(SOURCE DOCUMENT):
Men share stories of their fight for women’s rights
A tailor had visited his sister-in-laws’ home after she was “beaten up” there. A woman in the house told him that “a little thrashing” by men was common for every woman, including herself. The young man asked whether she would say the same thing if her daughter faced the same treatment after marriage. The woman fumbled for an answer.
The 28-year-old was among several staff and volunteers of an NGO — working for women’s rights — who came together on a virtual platform on Wednesday to share their experiences.
The NGO, Swayam, is 25 years old. “We have been working with men for the past five years because engaging women alone is not enough to end violence and discrimination they face. We need to involve men as well,” said Swati Sanyal, team leader of urban communities of Swayam.
The speakers at “Men for Gender Equality — Be the change!” came from the city and adjoining areas.
In their neighbourhoods, they work with young and adolescent boys and men to break stereotypical notions of patriarchy. They campaign against gender discrimination and intervene in cases of domestic abuse.
Deep Purakayastha, a rights activist who moderated the session, asked the speakers how it was possible for them to discard an inherent sense of privilege and take part in the movement for women’s rights.
Rahool, a Swayam employee who works in central Calcutta, said he had once “committed gender violence”.
“I realised it was a mistake but I could never admit it. It was suffocating”.
During a Swayam campaign several years ago, he was in the audience. Taking part in a programme, he had to share an experience. He wrote about his “mistake” on a piece of paper. His entry won the first prize, despite being anonymous. An activist familiar with his handwriting called him on the stage and said the writing did not merit the first prize but it was a way of acknowledging his confession.
The moderator urged participants to share the challenges that they faced while working for women’s rights.
Mridul Molla, a Swayam employee in Diamond Harbour, was taunted by friends when he told them he was working for a women’s organisation. “Get a job somewhere, in the government sector or a private firm. Get a normal life,” a friend told him. Many months later, the friend’s sister, a minor, “ran away” with a man.

(ACTIVITY 1):
Answer these questions from the article about men working for women's rights:
(a) How old is the NGO Swayam?
(b) Who moderated the session?
(c) Where does Mridul Molla work for Swayam?
(ACTIVITY 2):
Decide whether each statement agrees with the article about men working for women's rights, and back each answer with the deciding words from it:
(a) Swayam has been working with men for ten years.
(b) Rahool's entry won the first prize.
(c) The speakers met on a virtual platform.
(ACTIVITY 3): Write what comes next in the article about men working for women's rights, picking up after its last sentence.

(Stored data entries):

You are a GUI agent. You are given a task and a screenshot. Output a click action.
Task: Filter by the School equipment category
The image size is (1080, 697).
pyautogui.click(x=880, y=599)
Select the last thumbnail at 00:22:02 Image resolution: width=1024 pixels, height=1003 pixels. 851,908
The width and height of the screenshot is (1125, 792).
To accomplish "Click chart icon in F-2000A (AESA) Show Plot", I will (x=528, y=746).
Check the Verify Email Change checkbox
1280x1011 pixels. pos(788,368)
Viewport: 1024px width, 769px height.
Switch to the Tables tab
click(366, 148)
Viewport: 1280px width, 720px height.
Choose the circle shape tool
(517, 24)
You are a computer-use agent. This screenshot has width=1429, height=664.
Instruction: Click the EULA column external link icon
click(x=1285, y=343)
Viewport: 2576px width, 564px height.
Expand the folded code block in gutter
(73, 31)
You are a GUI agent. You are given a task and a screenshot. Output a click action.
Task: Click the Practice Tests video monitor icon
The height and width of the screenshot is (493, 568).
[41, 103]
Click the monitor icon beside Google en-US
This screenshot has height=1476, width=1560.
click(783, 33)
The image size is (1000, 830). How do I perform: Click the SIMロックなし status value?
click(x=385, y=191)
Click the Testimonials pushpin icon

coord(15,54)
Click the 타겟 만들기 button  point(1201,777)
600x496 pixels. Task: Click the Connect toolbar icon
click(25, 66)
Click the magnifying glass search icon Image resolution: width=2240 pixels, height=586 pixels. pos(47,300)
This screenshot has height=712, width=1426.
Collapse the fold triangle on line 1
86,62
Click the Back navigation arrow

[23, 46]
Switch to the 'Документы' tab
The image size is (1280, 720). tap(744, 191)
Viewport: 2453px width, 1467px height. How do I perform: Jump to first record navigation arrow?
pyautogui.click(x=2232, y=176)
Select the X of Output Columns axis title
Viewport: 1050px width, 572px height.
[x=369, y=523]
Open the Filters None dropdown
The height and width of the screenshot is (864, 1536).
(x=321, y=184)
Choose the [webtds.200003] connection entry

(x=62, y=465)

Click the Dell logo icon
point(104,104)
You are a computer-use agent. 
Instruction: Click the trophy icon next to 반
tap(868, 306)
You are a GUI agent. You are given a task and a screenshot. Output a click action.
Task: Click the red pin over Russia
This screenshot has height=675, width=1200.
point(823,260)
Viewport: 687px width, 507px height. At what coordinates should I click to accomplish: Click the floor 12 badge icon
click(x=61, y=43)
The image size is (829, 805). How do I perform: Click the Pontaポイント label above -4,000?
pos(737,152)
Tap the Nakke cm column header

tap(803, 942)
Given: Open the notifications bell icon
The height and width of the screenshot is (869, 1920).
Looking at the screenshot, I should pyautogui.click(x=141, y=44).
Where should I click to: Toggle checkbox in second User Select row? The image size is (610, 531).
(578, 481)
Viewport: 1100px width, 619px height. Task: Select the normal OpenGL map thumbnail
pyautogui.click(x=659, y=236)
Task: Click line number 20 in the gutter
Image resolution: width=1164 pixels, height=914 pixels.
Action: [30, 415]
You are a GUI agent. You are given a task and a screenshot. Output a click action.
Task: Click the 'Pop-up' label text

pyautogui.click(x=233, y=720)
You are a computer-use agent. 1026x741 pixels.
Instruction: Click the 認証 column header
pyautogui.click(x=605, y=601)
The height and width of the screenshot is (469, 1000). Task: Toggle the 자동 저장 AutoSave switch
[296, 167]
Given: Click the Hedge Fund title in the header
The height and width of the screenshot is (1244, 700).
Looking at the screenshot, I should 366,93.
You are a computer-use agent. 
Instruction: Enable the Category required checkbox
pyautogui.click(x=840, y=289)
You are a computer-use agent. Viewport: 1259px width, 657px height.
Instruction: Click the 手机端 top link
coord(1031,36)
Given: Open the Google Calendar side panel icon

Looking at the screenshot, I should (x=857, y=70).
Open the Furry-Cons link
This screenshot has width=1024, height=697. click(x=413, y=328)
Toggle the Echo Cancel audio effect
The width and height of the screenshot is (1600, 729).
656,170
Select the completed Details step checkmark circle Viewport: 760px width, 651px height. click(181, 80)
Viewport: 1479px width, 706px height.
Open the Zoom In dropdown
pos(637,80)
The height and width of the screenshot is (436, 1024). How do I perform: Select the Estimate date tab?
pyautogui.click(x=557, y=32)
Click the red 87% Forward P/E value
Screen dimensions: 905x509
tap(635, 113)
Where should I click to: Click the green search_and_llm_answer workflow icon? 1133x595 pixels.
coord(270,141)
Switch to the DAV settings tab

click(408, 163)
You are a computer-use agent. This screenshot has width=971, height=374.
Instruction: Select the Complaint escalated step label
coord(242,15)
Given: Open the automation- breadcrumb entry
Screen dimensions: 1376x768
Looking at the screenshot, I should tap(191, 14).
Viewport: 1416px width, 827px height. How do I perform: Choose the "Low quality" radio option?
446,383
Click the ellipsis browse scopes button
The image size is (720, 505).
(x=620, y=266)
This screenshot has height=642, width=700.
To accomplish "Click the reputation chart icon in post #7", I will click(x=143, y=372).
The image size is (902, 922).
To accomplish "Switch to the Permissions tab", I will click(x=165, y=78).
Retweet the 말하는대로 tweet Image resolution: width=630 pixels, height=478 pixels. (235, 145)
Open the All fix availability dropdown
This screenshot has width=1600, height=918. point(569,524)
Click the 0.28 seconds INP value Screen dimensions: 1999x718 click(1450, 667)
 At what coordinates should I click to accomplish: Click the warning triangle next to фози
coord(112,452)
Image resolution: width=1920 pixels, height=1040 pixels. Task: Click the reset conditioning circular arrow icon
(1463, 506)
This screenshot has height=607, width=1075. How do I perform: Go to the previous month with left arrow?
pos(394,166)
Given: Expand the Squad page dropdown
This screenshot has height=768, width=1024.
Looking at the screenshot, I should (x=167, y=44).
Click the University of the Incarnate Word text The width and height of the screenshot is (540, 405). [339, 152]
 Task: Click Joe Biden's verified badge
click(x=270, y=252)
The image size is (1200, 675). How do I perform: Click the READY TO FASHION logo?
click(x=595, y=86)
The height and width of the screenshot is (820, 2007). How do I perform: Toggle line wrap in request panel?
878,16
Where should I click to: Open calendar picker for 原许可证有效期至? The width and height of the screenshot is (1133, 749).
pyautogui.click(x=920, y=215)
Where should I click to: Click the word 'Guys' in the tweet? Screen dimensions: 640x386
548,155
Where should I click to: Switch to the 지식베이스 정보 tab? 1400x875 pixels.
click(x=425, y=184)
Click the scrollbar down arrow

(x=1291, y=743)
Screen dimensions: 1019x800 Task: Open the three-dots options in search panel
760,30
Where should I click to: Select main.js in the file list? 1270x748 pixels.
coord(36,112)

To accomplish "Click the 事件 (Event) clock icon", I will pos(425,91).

(REPLY 1):
(a) 25 years old.
(b) Deep Purakayastha, a rights activist.
(c) Diamond Harbour.

(REPLY 2):
(a) No. "We have been working with men for the past five years"
(b) Yes. "His entry won the first prize, despite being anonymous."
(c) Yes. "came together on a virtual platform on Wednesday"

(REPLY 3):
The friend came running to Molla for help. Molla’s efforts helped the family track down the girl and get her back. “The friend who had never acknowledged my work realised his mistake,” Molla said on Wednesday.
Somnath Pal, another Swayam employee in Diamond Harbour, said growing up, he used to tease and whistle at girls along with his group of friends. When he joined Swayam, he became the subject of his friends’ taunts for opposing something he had been a part of for years.
The session saw several speakers share personal stories.
Raj, a Swayam volunteer in Maheshtala, grew up watching his “abusive” father for many years. His sister not getting an equal share of a special dish was normal, he thought until he was led to Swayam.
It took several sessions before his mindset changed. “I would not repeat my father’s mistakes. Now, all of us eat together,” he said on Wednesday.
For most of the male volunteers, the change starts inside before it is reflected in the house or the neighbourhood.
“Most of the men we recruit are brothers or relatives of survivors or Swayam members. That way, we are able to engage an entire family in a chain reaction. It is imperative that the men start the change in their own homes,” Sanyal told Metro.
A change in the mindset leads to rational thinking and questioning gender stereotypes, he said. Sheikh Sabir, a Swayam volunteer in Metiabruz, spoke about a paradox that keeps bothering him. Girls do not need higher education, many of his relatives believe. “But I have seen the same people look for a female gynaecologist when someone in the family gets pregnant or needs medical attention,” said Sabir.